The Age of Innocence Chapter 12
At Ellen's house, Archer finds Julius Beaufort trying to persuade the Countess to stay in the city rather than to vacation at Skuytercliff, the van der Luydens' country home, as she had planned. Beaufort tells Ellen about the wonderful events he has planned for her and the fascinating people she will meet if she stays. Ellen seems enthusiastic, but refuses to give him an immediate answer, saying that she needs to think it over before making a decision. Beaufort finally leaves, and Archer, to his relief, can now talk to Ellen alone.
Ellen has no idea why he wishes to speak to her. When Archer tells her that Mr. Letterblair sent him, she reacts with pleasure; she thinks that Archer, rather than Letterblair, will be handling her divorce. Archer, though, quickly tells her that he is here only to talk about it.

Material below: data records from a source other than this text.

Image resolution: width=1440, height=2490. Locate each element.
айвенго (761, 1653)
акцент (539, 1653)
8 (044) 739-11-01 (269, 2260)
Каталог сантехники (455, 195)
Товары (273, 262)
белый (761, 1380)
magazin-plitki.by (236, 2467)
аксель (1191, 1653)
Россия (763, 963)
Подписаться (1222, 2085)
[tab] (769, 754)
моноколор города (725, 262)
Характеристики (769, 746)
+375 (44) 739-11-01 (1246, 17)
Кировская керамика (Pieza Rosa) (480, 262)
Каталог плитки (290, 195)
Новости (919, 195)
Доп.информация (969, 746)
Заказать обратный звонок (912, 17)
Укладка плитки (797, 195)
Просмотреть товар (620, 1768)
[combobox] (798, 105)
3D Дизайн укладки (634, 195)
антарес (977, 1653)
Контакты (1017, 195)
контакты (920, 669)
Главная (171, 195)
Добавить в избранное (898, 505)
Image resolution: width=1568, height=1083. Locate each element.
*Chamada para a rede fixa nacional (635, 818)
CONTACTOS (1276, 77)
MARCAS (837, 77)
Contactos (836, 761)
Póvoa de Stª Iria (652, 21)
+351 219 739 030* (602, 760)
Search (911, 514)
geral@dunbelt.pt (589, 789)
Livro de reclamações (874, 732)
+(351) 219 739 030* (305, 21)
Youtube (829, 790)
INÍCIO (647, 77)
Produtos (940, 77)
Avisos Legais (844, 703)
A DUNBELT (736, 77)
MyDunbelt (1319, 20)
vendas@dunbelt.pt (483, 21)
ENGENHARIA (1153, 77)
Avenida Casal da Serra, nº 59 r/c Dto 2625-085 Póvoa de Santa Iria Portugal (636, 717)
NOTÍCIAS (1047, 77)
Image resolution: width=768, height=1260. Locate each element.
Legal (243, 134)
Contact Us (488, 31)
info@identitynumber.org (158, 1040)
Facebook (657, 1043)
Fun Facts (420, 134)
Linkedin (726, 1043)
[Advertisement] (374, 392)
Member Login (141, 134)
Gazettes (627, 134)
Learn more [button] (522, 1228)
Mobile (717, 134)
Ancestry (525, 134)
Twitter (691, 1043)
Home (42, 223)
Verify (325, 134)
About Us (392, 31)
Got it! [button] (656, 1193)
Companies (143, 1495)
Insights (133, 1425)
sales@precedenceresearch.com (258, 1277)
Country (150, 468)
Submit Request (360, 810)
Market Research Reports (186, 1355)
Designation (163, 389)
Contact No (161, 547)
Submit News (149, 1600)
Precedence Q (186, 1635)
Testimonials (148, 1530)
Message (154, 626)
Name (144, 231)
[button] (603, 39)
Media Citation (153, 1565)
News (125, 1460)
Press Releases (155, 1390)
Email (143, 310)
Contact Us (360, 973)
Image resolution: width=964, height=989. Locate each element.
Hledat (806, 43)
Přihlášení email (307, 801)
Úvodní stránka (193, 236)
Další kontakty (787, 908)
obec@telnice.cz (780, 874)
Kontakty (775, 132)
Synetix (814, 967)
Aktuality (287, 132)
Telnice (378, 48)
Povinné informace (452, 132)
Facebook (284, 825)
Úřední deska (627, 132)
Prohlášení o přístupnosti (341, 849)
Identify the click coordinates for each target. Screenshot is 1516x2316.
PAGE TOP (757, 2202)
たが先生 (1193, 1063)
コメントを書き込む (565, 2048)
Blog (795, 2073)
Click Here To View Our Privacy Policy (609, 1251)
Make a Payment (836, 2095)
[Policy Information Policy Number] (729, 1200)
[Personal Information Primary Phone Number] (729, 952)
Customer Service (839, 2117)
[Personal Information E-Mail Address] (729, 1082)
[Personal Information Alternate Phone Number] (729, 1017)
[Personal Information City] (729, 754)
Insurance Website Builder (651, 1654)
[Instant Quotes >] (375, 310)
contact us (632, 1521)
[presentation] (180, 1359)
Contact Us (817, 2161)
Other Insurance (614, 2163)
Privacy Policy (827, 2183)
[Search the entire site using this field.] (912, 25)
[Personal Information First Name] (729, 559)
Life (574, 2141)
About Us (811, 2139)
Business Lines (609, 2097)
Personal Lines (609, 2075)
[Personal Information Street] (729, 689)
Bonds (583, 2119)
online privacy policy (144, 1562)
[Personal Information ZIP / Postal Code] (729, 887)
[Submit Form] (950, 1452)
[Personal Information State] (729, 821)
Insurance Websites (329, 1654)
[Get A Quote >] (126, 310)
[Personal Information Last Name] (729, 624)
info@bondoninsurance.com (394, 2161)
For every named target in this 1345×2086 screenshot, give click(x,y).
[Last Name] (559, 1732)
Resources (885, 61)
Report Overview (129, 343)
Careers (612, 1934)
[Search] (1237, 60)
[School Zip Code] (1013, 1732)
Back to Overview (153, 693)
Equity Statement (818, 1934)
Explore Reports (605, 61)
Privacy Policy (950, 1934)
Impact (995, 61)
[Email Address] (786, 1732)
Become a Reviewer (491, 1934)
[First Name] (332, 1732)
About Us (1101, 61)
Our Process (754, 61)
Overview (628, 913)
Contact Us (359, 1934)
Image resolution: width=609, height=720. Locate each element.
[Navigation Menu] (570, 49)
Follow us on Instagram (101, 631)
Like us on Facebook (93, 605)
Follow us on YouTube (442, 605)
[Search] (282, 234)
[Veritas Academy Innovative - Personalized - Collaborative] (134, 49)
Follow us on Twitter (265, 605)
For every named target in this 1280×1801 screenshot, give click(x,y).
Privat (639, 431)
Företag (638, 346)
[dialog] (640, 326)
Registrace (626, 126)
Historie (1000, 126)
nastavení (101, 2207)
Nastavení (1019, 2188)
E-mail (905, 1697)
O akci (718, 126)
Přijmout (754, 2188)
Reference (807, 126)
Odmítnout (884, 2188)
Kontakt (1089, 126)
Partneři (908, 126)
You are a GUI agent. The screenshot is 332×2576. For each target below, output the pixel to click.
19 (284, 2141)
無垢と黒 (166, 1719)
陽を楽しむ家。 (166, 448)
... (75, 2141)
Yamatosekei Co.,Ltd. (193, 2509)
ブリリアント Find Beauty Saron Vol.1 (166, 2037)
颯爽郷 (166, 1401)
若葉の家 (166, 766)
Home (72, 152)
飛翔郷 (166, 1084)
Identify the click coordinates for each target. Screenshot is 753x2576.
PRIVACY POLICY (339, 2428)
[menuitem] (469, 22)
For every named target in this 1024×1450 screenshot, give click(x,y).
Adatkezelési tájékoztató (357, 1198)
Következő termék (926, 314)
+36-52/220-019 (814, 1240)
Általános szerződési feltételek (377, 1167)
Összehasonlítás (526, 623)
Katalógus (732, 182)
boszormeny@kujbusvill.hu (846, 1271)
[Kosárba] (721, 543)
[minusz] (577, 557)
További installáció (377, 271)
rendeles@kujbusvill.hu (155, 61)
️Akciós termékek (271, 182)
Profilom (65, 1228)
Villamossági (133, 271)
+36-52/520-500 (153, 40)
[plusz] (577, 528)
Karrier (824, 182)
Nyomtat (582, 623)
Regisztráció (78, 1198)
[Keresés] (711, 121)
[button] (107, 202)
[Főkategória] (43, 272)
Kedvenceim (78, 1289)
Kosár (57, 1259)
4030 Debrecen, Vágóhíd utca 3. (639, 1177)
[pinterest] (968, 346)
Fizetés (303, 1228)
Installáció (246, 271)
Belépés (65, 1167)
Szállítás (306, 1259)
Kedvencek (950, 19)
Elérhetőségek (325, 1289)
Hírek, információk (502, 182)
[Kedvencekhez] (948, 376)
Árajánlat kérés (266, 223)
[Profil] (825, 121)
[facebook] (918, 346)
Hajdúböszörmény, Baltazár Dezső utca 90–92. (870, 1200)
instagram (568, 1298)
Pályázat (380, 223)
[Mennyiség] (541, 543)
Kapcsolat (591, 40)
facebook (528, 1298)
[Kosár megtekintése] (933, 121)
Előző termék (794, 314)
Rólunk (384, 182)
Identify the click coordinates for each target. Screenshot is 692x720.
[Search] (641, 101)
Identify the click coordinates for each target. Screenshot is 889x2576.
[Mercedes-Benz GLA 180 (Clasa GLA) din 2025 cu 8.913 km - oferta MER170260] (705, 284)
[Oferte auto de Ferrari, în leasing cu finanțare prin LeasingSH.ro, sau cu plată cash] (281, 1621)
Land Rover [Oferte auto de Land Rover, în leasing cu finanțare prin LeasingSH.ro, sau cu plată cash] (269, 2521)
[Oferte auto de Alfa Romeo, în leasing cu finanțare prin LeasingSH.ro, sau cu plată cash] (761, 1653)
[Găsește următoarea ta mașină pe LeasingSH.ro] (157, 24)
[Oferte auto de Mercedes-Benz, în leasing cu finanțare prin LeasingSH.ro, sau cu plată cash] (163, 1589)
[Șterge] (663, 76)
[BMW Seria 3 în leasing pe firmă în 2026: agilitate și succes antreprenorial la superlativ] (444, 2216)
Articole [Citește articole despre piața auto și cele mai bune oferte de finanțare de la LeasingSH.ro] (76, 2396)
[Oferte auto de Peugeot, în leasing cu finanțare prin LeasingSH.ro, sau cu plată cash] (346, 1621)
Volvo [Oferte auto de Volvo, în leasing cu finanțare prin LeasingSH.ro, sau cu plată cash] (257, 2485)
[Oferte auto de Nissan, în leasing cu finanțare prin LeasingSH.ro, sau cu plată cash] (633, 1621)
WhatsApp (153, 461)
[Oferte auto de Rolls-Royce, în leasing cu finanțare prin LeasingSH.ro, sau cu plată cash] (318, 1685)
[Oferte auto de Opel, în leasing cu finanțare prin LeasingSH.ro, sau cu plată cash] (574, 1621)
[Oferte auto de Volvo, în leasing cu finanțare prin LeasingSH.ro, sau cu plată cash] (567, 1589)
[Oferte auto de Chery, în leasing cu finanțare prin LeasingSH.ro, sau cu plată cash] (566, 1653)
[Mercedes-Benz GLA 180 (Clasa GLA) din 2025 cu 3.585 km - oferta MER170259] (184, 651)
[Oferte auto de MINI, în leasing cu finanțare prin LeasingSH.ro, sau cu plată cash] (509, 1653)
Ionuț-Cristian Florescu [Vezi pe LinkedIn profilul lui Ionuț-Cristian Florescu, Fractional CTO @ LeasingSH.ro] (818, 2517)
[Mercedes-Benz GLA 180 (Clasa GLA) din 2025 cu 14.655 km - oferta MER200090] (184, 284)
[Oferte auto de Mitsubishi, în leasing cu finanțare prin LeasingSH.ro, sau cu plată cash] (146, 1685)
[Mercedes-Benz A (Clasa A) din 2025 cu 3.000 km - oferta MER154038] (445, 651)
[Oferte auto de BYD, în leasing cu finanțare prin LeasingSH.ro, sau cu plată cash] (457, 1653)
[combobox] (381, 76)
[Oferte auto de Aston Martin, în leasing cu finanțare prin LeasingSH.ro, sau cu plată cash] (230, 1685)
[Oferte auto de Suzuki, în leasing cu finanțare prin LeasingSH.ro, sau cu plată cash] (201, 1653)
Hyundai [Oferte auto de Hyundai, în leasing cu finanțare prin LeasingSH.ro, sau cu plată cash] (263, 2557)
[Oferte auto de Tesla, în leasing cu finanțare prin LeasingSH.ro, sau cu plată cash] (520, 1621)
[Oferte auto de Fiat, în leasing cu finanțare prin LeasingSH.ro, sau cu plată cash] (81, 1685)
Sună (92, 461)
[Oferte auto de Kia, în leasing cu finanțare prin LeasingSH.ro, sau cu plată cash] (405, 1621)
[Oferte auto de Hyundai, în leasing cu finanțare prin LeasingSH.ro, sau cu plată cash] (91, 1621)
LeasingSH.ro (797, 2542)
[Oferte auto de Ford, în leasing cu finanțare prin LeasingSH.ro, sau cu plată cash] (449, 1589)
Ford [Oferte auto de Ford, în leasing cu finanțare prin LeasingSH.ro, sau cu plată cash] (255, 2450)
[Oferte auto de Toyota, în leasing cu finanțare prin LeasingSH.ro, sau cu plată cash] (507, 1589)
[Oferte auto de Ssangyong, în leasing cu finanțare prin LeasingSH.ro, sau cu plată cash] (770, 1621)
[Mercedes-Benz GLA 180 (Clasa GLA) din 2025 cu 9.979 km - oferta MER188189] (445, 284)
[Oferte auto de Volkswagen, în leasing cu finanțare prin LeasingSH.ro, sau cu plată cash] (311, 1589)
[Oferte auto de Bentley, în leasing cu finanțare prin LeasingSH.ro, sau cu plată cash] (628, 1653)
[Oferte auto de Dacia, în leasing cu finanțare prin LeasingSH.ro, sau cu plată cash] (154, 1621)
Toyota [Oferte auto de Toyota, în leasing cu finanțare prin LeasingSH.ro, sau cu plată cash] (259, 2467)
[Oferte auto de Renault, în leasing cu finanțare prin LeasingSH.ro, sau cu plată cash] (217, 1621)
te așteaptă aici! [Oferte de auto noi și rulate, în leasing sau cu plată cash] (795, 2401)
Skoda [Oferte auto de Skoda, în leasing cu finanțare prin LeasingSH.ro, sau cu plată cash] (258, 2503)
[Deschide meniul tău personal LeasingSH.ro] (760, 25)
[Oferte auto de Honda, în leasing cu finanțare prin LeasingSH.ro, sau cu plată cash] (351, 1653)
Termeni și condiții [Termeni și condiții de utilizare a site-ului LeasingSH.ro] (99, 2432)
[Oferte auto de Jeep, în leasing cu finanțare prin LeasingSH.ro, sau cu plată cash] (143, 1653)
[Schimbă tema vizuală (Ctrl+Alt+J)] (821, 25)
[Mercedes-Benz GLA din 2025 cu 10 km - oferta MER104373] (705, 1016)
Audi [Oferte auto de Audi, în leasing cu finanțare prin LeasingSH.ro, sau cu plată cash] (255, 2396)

As they talk, Archer learns more about her desire to escape the painful past. In his heart he sympathizes with her, but also realizes he is caught in a difficult position. Archer must show Ellen how the Mingotts, the Wellands, the van der Luydens, and all the other people of New York society would view a divorced woman. Ellen has no desire to hurt her family. She reluctantly agrees that it would be unfair to them.
They sit in silence for a long time. Finally, Ellen tells Archer that she will do as he wishes. She will not go through with the divorce.
Archer, surprised by her sudden agreement, kisses her cold hands. He leaves the apartment thinking of the things he should have said, yet never did.